*Page*
--------

UN ANALYSEUR DES ÉVOLUTIONS RÉCENTES
Les « fondamentalistes » :
Non ! mais...
Faisant en quelque sorte écho à
Rollat,
Alain Griotteray s’insurge : «
Quand verrons-nous jamais semblable émission exégétique à propos d’autres religions, l’islam par exemple ?» (
Le Figaro-Magazine, 5/4/97). Un lecteur abonde dans son sens : «
On imagine difficilement une série télévisée s’attaquant à la foi musulmane en plein ramadan ! », mais il se sent... «
bien seul » (lettre de
Gérard Senetaire,
Le Figaro-Magazine, 26/4/97). Cependant ce périodique a d’abord présenté le projet de manière enthousiaste: «
Chaque détail est étudié dans le texte, replacé dans l’optique des connaissance actuelles de la recherche scientifique... S’appuyant sur des faits précis, la figure de Jésus se détache du contexte de la tradition chrétienne » (
Léopold Sanchez,
Le Figaro-Magazine, 22/3/97).

--------

*Données affichées*

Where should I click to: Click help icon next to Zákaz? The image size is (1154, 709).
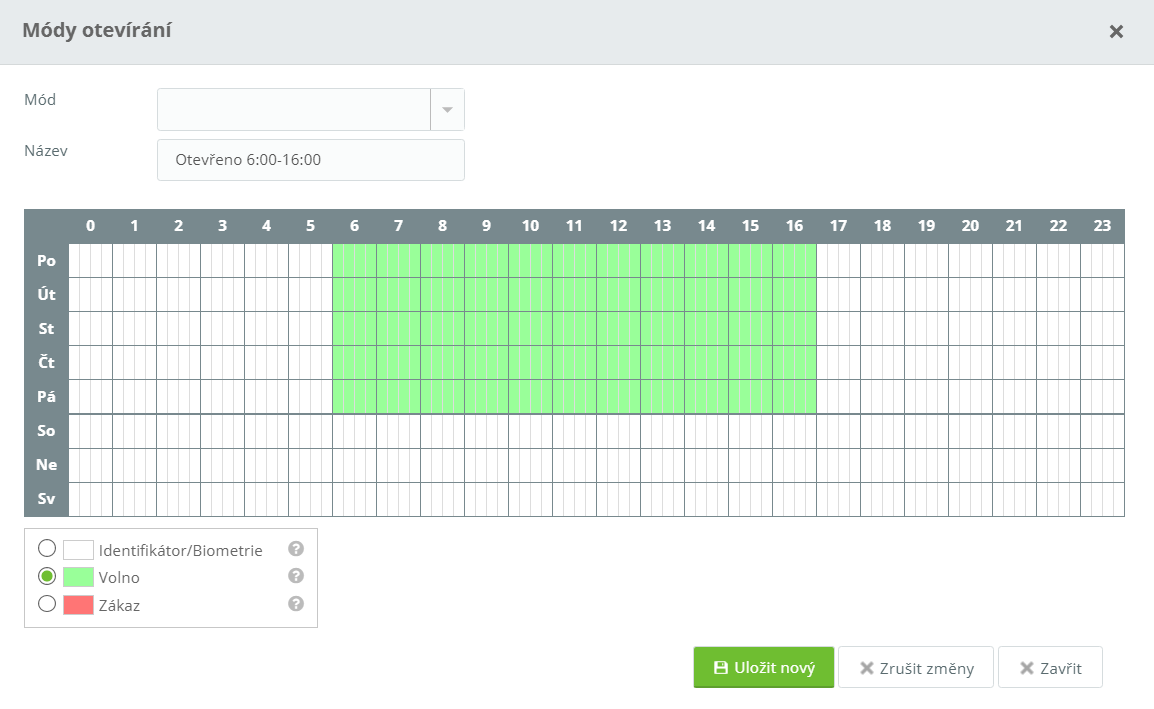(295, 604)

--------

Reproduisez fidèlement un passage de la page, en commençant aux mots qui contiennent « Faisant en quelque » et en vous arrêtant après « Le Figaro-Magazine, 22/3/97). ».

Faisant en quelque sorte écho à
Rollat,
Alain Griotteray s’insurge : «
Quand verrons-nous jamais semblable émission exégétique à propos d’autres religions, l’islam par exemple ?» (
Le Figaro-Magazine, 5/4/97). Un lecteur abonde dans son sens : «
On imagine difficilement une série télévisée s’attaquant à la foi musulmane en plein ramadan ! », mais il se sent... «
bien seul » (lettre de
Gérard Senetaire,
Le Figaro-Magazine, 26/4/97). Cependant ce périodique a d’abord présenté le projet de manière enthousiaste: «
Chaque détail est étudié dans le texte, replacé dans l’optique des connaissance actuelles de la recherche scientifique... S’appuyant sur des faits précis, la figure de Jésus se détache du contexte de la tradition chrétienne » (
Léopold Sanchez,
Le Figaro-Magazine, 22/3/97).